In April, Stacey Yepes, from Thornhill, Ontario, consulted doctors about the sudden numbness and slurring of speech that she experienced while watching TV. Results of tests showed there was nothing physically wrong with her so the doctors said that the symptoms were likely caused by stress and Yepes was advised to relax.

Yepes, who is 49-years old and works as a legal secretary, however, suspected that there really was something wrong with her. When she experienced the same symptoms again while driving her car, she took her phone and began taking videos of herself to document what's happening during the attack.

The video, which was over one minute long, showed the left side of Yepes' face drooping and her slurring speech. Yepes also said in the video that her tongue feels numb and she had difficulty performing simple tasks such as touching her nose.

Doctors who have seen the video were able to diagnose Yepes of what they think was a transient ischemic attack (TIA) or mini stroke. Doctors at the Mount Sinai Hospital in Toronto referred Yepes to Toronto Western Hospital where it was confirmed that she indeed had TIA.

TIA often serves as a warning as about a third of the people who had mini stroke experience a more serious stroke within the year. Although stroke is often associated with older people, it can affect anyone particularly now that risk factors such as high blood pressure, Type 2 diabetes and high cholesterol levels are prevalent.

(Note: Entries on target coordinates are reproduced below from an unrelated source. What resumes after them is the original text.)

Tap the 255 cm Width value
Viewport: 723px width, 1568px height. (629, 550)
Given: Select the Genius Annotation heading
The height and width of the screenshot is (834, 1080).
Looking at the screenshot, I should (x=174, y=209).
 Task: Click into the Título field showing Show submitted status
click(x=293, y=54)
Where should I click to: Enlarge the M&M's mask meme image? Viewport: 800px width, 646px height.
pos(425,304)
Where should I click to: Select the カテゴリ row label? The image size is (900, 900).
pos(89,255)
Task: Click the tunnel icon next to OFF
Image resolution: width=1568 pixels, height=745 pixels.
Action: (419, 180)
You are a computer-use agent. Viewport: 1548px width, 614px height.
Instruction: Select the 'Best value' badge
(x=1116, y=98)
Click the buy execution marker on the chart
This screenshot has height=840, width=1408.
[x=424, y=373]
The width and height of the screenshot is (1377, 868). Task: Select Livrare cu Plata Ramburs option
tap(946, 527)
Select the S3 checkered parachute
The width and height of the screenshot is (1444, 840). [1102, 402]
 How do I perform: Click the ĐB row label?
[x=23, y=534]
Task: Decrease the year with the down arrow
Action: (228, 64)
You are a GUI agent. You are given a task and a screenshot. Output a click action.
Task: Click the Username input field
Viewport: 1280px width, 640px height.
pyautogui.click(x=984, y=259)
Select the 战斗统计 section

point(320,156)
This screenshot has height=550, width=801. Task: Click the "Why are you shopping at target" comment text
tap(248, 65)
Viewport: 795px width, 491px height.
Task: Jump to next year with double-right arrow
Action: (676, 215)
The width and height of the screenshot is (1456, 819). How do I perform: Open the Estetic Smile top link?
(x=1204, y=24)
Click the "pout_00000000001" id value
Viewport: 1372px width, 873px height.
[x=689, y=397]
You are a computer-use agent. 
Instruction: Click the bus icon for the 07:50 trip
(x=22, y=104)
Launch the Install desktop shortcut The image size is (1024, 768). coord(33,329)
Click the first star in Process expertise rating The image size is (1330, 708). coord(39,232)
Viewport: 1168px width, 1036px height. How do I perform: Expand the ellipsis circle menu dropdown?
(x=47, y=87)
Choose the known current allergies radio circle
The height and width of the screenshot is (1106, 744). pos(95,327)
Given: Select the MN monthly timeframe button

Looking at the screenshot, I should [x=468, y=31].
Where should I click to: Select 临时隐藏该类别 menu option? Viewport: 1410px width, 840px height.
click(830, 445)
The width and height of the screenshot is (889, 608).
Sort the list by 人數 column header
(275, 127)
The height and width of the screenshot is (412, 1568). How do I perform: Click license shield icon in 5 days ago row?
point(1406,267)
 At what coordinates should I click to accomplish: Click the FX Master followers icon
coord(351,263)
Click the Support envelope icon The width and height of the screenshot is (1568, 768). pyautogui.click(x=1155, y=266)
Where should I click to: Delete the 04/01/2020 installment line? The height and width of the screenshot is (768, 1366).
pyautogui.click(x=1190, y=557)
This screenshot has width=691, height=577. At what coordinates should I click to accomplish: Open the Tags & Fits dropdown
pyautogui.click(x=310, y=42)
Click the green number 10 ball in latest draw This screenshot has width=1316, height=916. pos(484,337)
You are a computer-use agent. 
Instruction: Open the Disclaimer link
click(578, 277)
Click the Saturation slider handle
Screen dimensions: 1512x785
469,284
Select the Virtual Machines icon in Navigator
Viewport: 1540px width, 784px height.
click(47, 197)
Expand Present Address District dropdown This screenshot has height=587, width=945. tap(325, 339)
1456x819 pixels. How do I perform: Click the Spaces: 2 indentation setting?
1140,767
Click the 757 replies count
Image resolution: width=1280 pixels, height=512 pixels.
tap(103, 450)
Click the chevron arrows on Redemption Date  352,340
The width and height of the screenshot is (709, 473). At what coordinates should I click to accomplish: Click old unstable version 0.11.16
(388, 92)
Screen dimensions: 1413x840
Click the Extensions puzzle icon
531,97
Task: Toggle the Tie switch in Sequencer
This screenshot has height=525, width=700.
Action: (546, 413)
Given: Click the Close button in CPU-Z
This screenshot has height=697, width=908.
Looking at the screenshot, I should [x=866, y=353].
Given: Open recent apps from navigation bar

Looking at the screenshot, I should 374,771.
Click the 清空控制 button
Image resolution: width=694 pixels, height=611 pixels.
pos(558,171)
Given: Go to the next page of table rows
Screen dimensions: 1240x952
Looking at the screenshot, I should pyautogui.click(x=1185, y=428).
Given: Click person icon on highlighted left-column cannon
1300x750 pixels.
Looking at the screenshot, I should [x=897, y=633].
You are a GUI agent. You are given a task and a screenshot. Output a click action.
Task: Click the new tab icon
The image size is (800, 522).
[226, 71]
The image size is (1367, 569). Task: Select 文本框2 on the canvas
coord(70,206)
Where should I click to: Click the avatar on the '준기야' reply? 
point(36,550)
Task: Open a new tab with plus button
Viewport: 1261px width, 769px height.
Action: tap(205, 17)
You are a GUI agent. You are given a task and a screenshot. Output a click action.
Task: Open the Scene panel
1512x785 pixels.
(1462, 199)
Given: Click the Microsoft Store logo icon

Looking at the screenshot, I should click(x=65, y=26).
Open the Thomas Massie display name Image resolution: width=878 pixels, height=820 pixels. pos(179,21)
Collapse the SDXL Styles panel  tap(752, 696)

Dr. Cheryl Jaigobin, a stroke neurologist from the Toronto Western Hospital's Krembil Neuroscience Center, said that the mini stroke Yepes experienced was caused by a buildup of plaque in her arteries, a condition known as atherosclerosis.

"We've never had a patient do this before," Jaigobin said. "When we saw Stacey's videotape, we were all touched by it and absolutely convinced that her deficits were clearly because of a mini stroke."

Following her diagnosis, Yepes has made changes to her lifestyle exercising every day and adopting a healthy diet. She is also taking blood-thinning and cholesterol-lowering drugs and is participating in a stroke rehabilitation program.